■ WORK ORDER ■
Among the lines below, take the one holding "Given: Click the", the one holding "Screen dimensions: 429x557", and all lines between them. Set them down exactly.

■ RECORDS TO USE ■
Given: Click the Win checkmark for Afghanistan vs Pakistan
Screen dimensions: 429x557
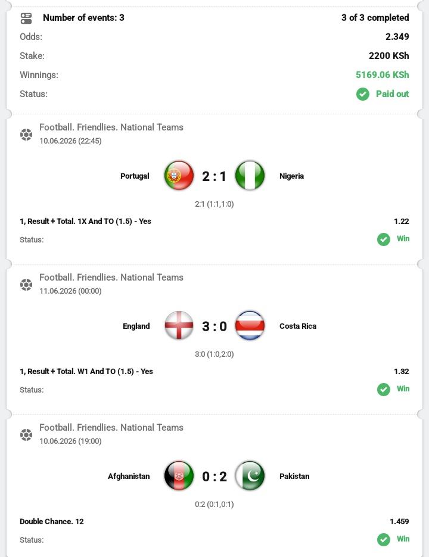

---

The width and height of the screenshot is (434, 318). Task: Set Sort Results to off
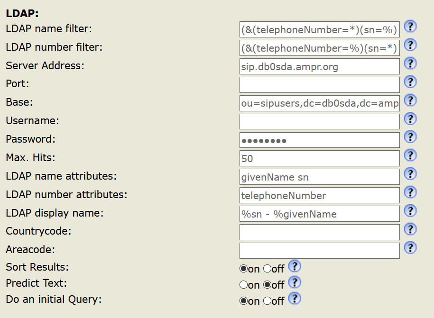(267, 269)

* * *

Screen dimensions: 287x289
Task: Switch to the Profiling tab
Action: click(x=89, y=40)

■ SOLUTION TO THE PROBLEM ■
Given: Click the Win checkmark for Afghanistan vs Pakistan
Screen dimensions: 429x557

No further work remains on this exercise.